**Dataset entries**
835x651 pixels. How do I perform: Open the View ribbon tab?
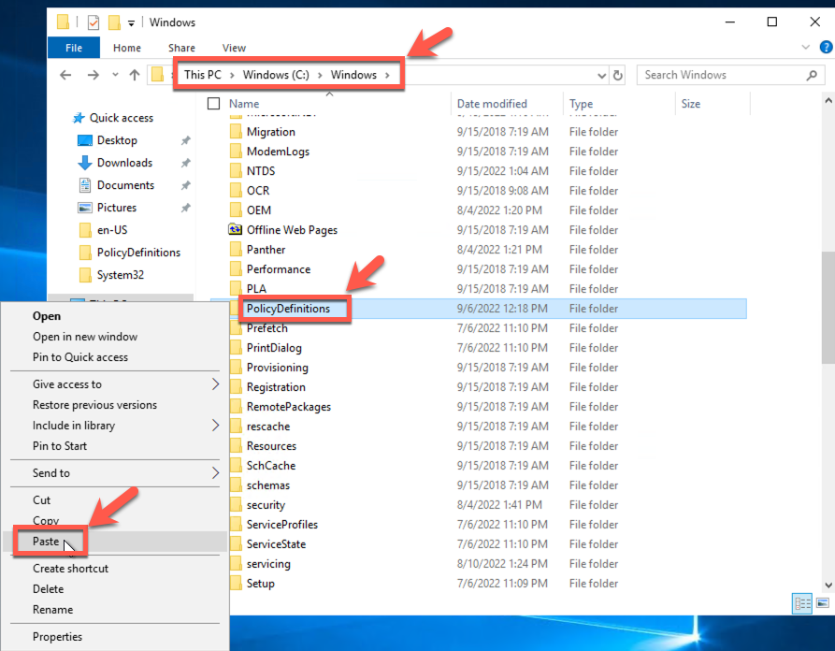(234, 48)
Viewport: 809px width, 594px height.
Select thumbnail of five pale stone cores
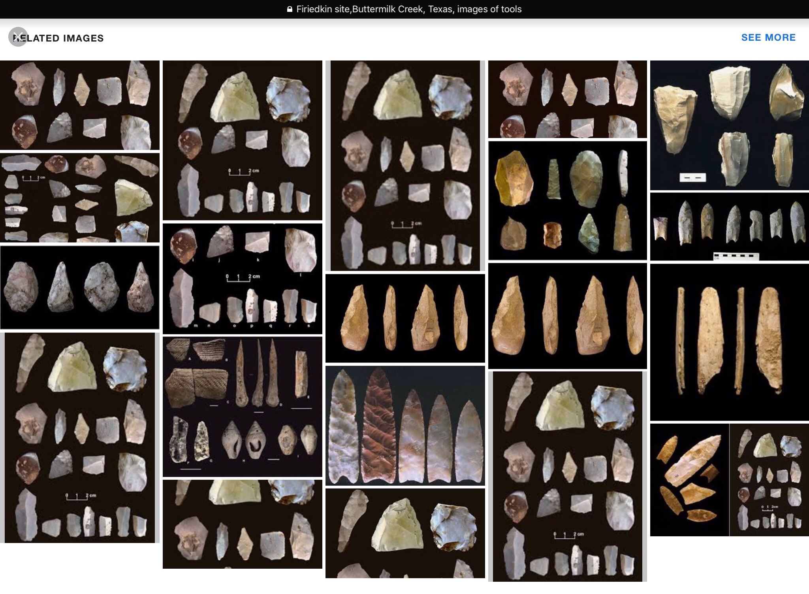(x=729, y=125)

...

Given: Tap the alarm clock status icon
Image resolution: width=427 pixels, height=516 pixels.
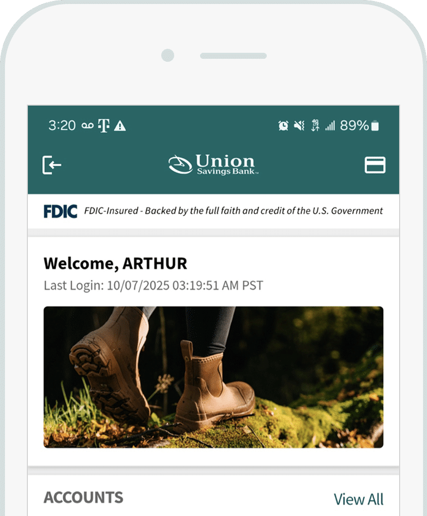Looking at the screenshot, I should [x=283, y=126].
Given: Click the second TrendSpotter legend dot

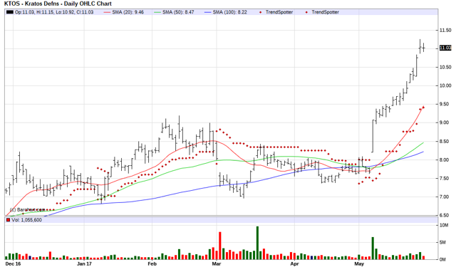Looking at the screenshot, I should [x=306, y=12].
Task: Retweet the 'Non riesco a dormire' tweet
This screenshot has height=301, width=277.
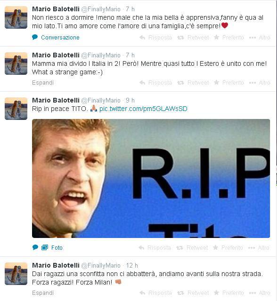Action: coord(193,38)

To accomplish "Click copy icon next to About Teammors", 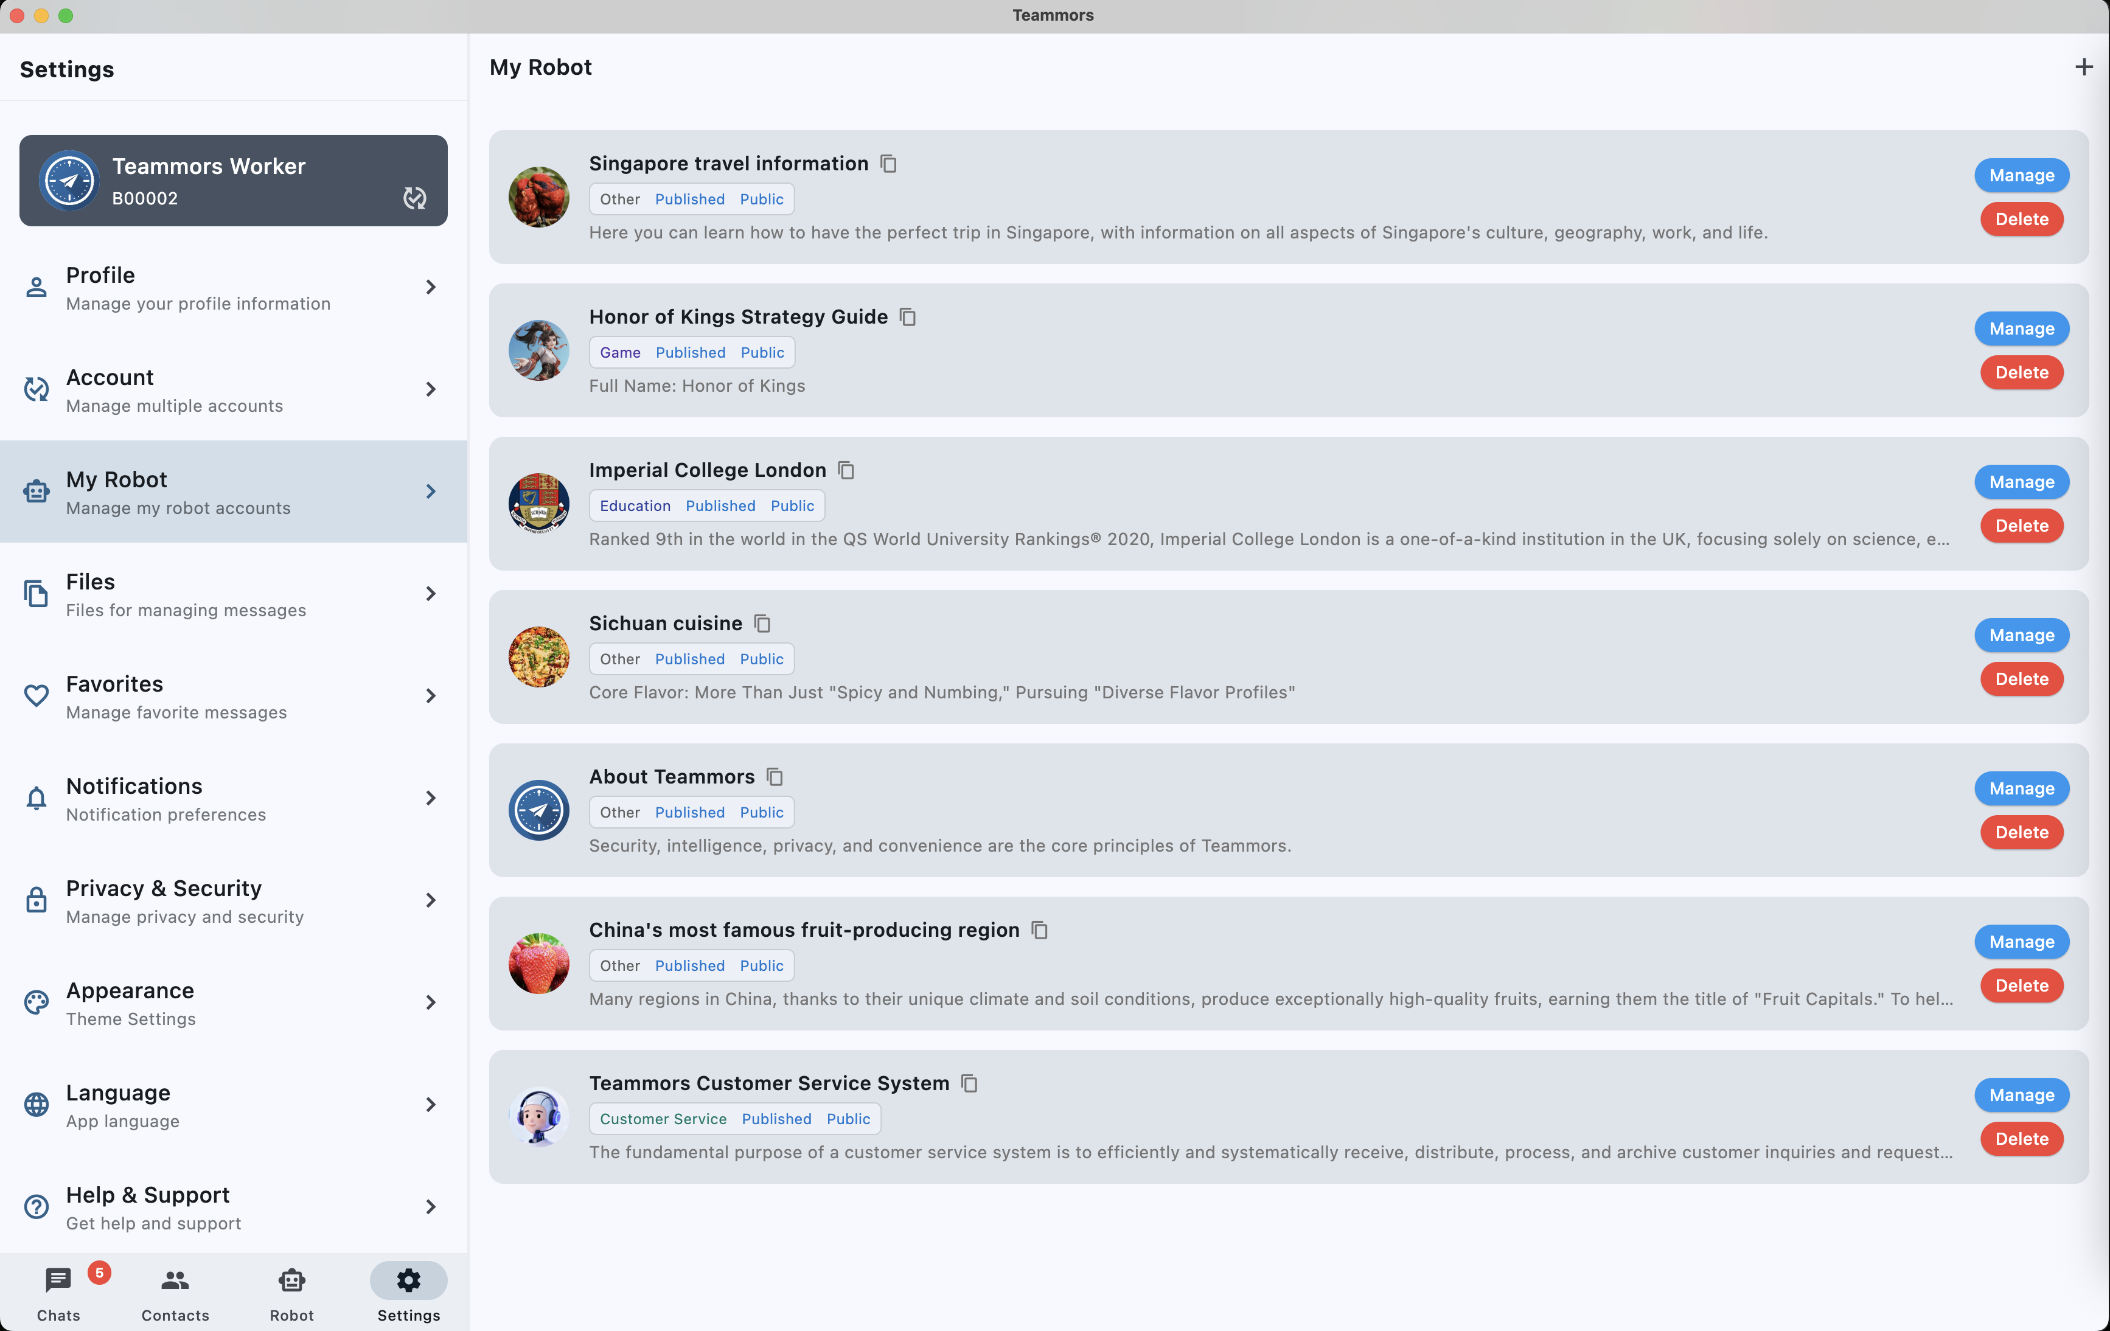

...

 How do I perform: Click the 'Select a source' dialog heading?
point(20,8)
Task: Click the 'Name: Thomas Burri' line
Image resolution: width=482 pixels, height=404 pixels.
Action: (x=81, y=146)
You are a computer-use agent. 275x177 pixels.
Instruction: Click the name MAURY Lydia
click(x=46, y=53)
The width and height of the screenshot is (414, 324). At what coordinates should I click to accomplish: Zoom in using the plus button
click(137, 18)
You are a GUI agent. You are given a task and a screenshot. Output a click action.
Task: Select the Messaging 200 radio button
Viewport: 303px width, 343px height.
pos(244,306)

**What this task involves**
Convert the listing lines starting at the one containing "835x651 pixels. How" and ending at the one containing "(x=729, y=125)" into a Markdown table with the columns Number and Entry, one row per line. Skip blank lines and leave the pictures out.

**Worked solution**
| Number | Entry |
|---|---|
| 1 | 835x651 pixels. How do I perform: Open the View ribbon tab? |
| 2 | (234, 48) |
| 3 | Viewport: 809px width, 594px height. |
| 4 | Select thumbnail of five pale stone cores |
| 5 | (x=729, y=125) |